>> begin DOCUMENT

Pay very careful attention to the coefficient estimate for the interaction xm term. What do you notice?

The short answer is that centering a variable has nothing to do with addressing multicollinearity in an interaction model. Whether you center or don’t center, the highest order coeffecient in the model, xm, does not change. The estimates of the lower order terms do change because we’ve shifted the scale of measurement, but that has nothing to do with collinearity.

We’ll talk about interpreting the coefficients in a minute, but as you have almost certainly read in papers (including mine, tragically), it is common to calculate variance inflation factors in a regression model.

Here’s the uncentered regression model…

library(car)
vif(uncentered.model)
##       Inn       RND   Inn:RND 
##  2.830703  9.748464 14.233548

And the centered…

vif(centered.model)
##            Inn.center            RND.center Inn.center:RND.center 
##              1.206177              1.243624              1.035093

Based on our rule of thumb, a VIF greater than 2.0 suggests that multicollinearity—significant correlations among the predictors—may be inflating the variance of our estimated coefficients in our uncentered model. On the surface, this seems to be a problem.

>> end DOCUMENT
>> begin DATASET EXCERPT

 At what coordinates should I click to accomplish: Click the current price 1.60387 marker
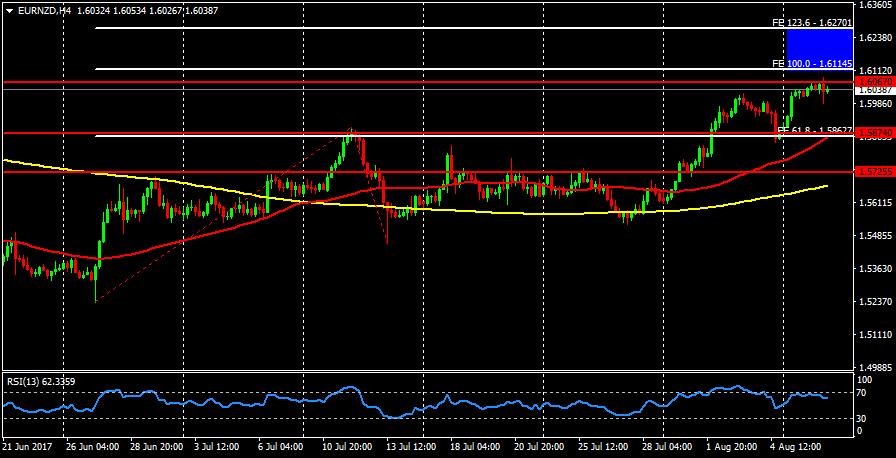(875, 90)

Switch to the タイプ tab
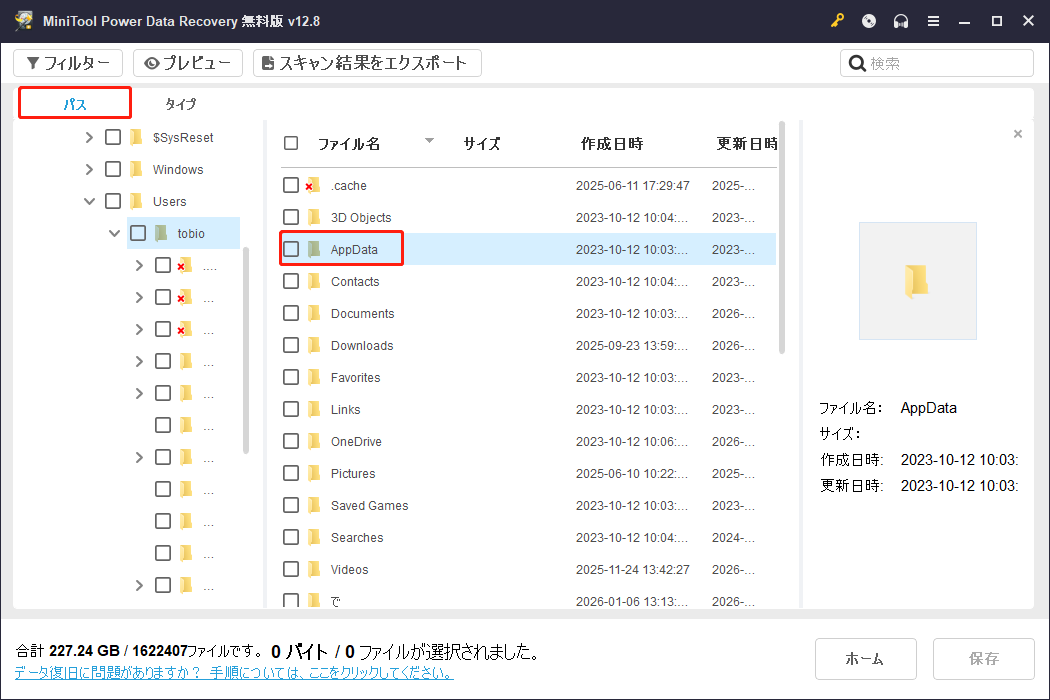[180, 103]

>> end DATASET EXCERPT

[INSTRUCTIONS FOR THE TASK]
Can you repeat the centering excerpt, starting with "And the centered…" and going on through "be a problem.", but swap "rule of thumb" for "heuristic"? None of the lines matter here.

[EXERCISE RESULT]
And the centered…

vif(centered.model)
##            Inn.center            RND.center Inn.center:RND.center 
##              1.206177              1.243624              1.035093

Based on our heuristic, a VIF greater than 2.0 suggests that multicollinearity—significant correlations among the predictors—may be inflating the variance of our estimated coefficients in our uncentered model. On the surface, this seems to be a problem.